Robert Wrigley


Potato

for Jean Follain
Here we have Idaho, monsieur Follain,
a mountainous American province known—
famous, as a matter of fact—for its potatoes:
les pommes de terre célèbre! Less so, its poets.

You likely never heard of it, O brother in poems
and more, meaning, of course, les pommes
de terre, which, yes, my home state is famous for.
But alas, your Célébration de la pomme de terre,

out of print in France, has never appeared en anglais,
and I have spent most of a frustrating day
trying to procure it en français, and have failed.
The problem seems to be having it mailed

trans-oceanically. The seller will send it gladly
to any nation in Europe, but not to l'États Unis.
Pardon my French, my pomme de terre patois:
there's tater and spud, but nothing with such sang-froid

as apple of the earth, earth apple, a little figure,
a tiny poem tinier even than the tiniest of yours,
the tart apples of your verses, your other, better love
than potatoes, peut-être? And yet, I must have,

I confess, the potato book, and have therefore pressed
a fluent francophone colleague into service,
who has had it sent to a friend in Belgium, from thence so
on to me, here in America, here in Idaho.

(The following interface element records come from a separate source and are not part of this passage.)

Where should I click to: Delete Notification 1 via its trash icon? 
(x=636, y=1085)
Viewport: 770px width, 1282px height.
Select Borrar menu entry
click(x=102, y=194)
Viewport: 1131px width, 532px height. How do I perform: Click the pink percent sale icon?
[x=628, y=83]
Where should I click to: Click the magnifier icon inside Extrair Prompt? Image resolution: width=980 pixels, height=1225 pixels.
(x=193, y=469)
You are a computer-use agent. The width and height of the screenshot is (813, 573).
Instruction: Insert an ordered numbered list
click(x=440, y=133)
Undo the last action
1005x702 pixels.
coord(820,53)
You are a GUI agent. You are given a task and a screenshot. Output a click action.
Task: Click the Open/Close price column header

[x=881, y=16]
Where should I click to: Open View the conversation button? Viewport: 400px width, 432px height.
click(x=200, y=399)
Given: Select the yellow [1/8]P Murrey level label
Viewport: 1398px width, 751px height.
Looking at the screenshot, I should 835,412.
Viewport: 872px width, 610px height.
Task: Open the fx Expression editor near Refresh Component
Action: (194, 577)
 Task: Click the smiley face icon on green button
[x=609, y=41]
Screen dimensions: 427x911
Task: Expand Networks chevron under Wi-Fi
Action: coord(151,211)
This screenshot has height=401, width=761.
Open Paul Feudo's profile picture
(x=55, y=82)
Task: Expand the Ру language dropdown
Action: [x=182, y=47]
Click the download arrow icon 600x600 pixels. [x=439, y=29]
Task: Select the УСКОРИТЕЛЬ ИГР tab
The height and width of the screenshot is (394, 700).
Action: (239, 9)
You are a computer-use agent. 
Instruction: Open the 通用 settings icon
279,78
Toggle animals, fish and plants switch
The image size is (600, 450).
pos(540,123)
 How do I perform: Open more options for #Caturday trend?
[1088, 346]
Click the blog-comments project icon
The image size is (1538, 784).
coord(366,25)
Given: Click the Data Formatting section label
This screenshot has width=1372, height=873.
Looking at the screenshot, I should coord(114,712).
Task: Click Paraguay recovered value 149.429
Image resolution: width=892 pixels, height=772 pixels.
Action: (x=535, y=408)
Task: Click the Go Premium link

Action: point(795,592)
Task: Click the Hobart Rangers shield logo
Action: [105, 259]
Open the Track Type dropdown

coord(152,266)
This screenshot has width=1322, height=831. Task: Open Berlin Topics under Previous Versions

Why? Because, like you, I love—no, j'adore
les pommes de terre almost as much as I adore
your poems: the child with the wild red hair,
the thousand year rain, the peace that decays forever.

Here, monsieur Follain, we have the potato
in such quantity that the singular state of Idaho
grows all the frites françaises McDonald's ever sells,
our gift to the chef de cuisine of that culinary hell.

Although, I confess, I love French fries too,
and perhaps, with your book, I'll find that so did you,
who may at last make clear to me what a potato is worth—
famous potatoes, mere potatoes, poems of the earth.